- [SOURCE TEXT]:
You measure key health metrics, analyze them to identify current (or potential) problems, and then act on your analysis to address the problems.

---+ Measure

Start by identifying the key indicators of deployment health, and then measure the values of those metrics periodically. Keep a historical record of the measurements so you can see changes over time. IBM strongly recommends that you use a commercial tool for Application Performance Monitoring (APM) to do this.

---++ Basic health indicators

You can get a good initial assessment of deployment health by monitoring usage metrics at the operating system level. This includes:
   * % CPU utilization
   * % CPU time spent waiting for disk
   * % disk busy
   * Free disk space

Collect this information for all servers that are part of the deployment (including proxy servers and database servers).

- [WHAT TO PRODUCE]: Can you copy the deployment health text from "Start by identifying" to "and database servers)." word for word?

- [MATERIAL SHOWN]:

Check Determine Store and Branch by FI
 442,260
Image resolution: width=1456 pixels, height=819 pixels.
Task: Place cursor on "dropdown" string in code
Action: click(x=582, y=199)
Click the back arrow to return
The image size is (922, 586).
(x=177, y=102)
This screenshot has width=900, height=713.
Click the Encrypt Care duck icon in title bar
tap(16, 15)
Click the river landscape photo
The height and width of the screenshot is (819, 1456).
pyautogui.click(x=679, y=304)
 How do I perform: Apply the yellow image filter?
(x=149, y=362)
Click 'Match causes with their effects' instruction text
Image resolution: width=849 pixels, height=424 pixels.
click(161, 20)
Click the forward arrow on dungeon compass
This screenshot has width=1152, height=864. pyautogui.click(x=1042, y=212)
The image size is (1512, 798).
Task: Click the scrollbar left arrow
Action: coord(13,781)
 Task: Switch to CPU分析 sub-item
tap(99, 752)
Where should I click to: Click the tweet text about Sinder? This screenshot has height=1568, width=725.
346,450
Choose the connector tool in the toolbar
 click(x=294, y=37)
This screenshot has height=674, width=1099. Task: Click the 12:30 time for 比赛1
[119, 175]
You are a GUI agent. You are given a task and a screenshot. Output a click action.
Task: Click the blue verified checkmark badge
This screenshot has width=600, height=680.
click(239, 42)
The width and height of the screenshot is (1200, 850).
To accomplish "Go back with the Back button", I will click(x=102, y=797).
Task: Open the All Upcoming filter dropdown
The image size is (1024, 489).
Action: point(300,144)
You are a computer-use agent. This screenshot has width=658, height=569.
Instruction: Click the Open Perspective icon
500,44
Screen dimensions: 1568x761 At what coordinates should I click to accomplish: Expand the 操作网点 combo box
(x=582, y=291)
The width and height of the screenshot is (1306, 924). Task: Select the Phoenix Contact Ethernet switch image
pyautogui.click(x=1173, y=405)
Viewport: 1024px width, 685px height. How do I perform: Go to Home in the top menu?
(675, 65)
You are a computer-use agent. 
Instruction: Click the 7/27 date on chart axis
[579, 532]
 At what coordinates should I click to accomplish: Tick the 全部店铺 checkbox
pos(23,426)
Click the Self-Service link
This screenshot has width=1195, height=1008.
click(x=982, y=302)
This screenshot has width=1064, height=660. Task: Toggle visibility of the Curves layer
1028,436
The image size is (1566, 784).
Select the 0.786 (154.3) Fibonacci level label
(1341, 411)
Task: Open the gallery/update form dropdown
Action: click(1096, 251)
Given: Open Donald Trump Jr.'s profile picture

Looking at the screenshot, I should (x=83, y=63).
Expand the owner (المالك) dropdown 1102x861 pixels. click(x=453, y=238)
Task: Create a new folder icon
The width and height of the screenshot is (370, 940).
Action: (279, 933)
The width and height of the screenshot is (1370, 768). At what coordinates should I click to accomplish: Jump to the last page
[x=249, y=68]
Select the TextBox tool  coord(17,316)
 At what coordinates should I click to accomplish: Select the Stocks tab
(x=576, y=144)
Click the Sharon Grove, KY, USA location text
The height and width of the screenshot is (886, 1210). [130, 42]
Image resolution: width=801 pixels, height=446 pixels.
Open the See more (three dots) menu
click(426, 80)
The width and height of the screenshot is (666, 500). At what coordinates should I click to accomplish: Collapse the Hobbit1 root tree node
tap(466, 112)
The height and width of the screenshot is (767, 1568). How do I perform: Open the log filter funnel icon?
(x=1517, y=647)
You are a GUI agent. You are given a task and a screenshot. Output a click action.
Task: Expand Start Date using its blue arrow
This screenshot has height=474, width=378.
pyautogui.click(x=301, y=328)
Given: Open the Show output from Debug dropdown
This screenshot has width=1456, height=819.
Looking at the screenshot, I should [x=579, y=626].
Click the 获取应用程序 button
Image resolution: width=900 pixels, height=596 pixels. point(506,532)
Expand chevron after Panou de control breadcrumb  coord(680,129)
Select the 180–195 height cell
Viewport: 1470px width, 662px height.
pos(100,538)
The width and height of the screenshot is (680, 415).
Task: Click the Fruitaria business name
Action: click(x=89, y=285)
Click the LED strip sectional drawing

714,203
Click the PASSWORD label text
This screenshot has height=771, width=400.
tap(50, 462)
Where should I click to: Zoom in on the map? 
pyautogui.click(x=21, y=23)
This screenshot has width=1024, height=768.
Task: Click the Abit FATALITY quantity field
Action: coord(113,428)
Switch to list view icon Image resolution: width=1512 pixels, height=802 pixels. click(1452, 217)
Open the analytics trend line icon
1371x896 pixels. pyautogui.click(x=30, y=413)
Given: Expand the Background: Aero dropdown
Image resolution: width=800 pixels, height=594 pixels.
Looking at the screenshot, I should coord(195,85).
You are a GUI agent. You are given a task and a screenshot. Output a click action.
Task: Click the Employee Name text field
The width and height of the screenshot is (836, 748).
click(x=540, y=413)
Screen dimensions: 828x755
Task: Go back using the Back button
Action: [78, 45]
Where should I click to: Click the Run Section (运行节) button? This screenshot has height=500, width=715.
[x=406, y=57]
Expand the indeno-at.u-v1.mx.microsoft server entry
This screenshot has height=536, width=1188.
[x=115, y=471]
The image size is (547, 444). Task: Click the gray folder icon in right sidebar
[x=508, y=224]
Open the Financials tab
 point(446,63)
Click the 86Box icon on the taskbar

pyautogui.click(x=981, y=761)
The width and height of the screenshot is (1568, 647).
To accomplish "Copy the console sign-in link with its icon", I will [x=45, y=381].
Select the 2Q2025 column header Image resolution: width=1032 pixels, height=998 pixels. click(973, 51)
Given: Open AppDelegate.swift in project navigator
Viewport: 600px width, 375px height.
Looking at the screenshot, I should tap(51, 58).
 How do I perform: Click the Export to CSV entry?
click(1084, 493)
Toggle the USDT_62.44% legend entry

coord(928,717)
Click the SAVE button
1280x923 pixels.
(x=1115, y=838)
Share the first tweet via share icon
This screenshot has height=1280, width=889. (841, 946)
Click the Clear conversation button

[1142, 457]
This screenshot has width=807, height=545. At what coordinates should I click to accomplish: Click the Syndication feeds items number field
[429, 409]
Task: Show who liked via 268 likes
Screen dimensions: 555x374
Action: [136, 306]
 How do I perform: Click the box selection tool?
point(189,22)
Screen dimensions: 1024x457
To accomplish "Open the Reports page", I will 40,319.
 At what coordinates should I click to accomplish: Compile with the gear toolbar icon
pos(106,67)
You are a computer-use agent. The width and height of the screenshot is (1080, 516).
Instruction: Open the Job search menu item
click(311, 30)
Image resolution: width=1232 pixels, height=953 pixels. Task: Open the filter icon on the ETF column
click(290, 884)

- [ANSWER]:
Start by identifying the key indicators of deployment health, and then measure the values of those metrics periodically. Keep a historical record of the measurements so you can see changes over time. IBM strongly recommends that you use a commercial tool for Application Performance Monitoring (APM) to do this.

---++ Basic health indicators

You can get a good initial assessment of deployment health by monitoring usage metrics at the operating system level. This includes:
   * % CPU utilization
   * % CPU time spent waiting for disk
   * % disk busy
   * Free disk space

Collect this information for all servers that are part of the deployment (including proxy servers and database servers).